* _ASSIGNMENT_
Give back every record that follows, exactly as written.
+++
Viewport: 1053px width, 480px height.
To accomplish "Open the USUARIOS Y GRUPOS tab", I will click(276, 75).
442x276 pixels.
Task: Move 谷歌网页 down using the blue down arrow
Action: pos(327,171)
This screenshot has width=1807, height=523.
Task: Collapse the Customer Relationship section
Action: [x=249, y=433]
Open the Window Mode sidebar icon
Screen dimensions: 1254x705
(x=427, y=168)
+++
* _RESPONSE BELOW_
Viewport: 1053px width, 480px height.
To accomplish "Open the USUARIOS Y GRUPOS tab", I will click(276, 75).
442x276 pixels.
Task: Move 谷歌网页 down using the blue down arrow
Action: pos(327,171)
This screenshot has width=1807, height=523.
Task: Collapse the Customer Relationship section
Action: [x=249, y=433]
Open the Window Mode sidebar icon
Screen dimensions: 1254x705
(x=427, y=168)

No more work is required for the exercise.